16 Writerly Questions for Steven Heighton


1. How would you summarize your book in one sentence?
It's a novel about a humanitarian doctor, his daughter, and a Chinese-Canadian woman filmmaker who desert a mountaineering expedition, and its megalomaniacal leader, to involve themselves in a violent refugee crisis in Tibet.
 
2. How long did it take you to write this book? 
I wrote the first sentence in May 2007 and finished the copy-edit just before Christmas 2009.
 
3. Where is your favorite place to write?
For prose, my study. For poetry, anywhere but my study — the kitchen table, a room in someone else's house, a train or bus, a cafe, a dimly lit bar. Anywhere other.
 
4. How do you choose your characters’ names?
I have no formula; I doubt I've ever arrived at any two characters' names in the same way. The names just need to sound and feel right. 
 
Interesting how, even if you try not to mean anything via your characters' names, they end up signifying anyway. Here's an example. I named my hard-edged Chinese-Canadian character, who was adopted in infancy by a white couple in Vancouver, "Amaris," finding the name a good fit for obscure, intuitive reasons I can no longer explain. Then I learned that one of the name's several competing etymologies correlates it with the Hebrew root for "bitter." At which point I also saw the amer in it — bitter in French. Then the Latin amor. The name's overlapping associations average out, I guess, to "bitter love". And those associations are there for readers (I myself am not one of them) who want a hint of allegory in their characters' names.      
 
5. How many drafts do you go through?

______________________________

▶ Direction 1: Repeat the passage of the Steven Heighton interview from "1. How would" up to and including "before Christmas 2009.".
▶ Direction 2: According to the Steven Heighton interview, where does Heighton prefer to write prose?

______________________________

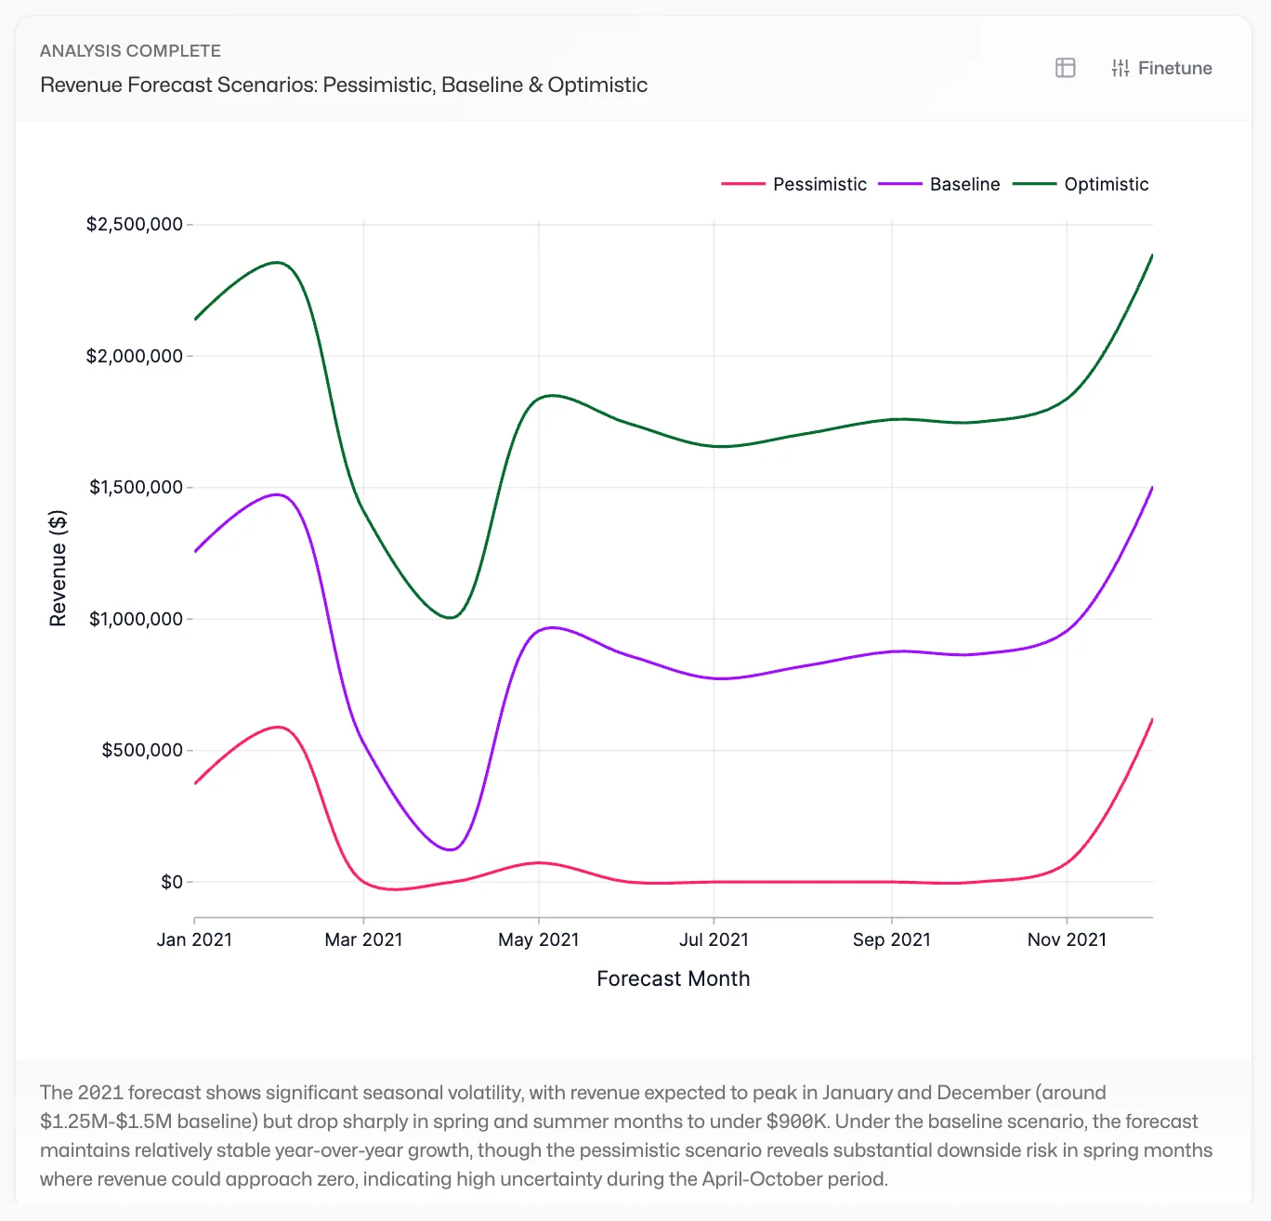Image resolution: width=1271 pixels, height=1221 pixels.
Task: Toggle the Pessimistic series in legend
Action: click(x=819, y=184)
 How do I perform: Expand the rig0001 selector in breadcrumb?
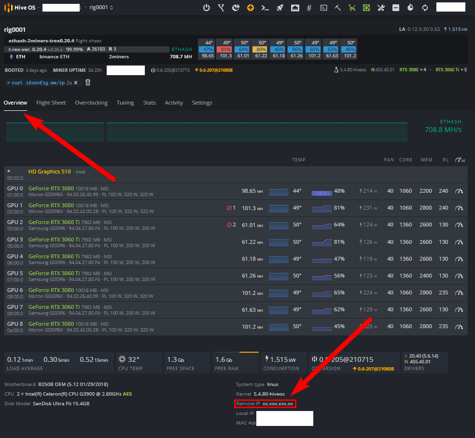pos(101,8)
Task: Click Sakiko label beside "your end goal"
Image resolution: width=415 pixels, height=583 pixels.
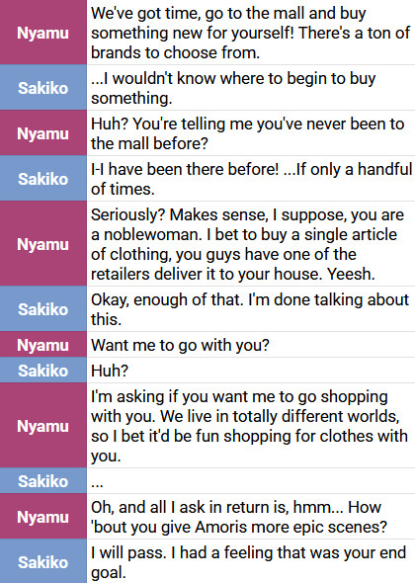Action: pyautogui.click(x=42, y=561)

______________________________

▶ Task solution 1:
1. How would you summarize your book in one sentence?
It's a novel about a humanitarian doctor, his daughter, and a Chinese-Canadian woman filmmaker who desert a mountaineering expedition, and its megalomaniacal leader, to involve themselves in a violent refugee crisis in Tibet.
 
2. How long did it take you to write this book? 
I wrote the first sentence in May 2007 and finished the copy-edit just before Christmas 2009.

▶ Task solution 2: In his study.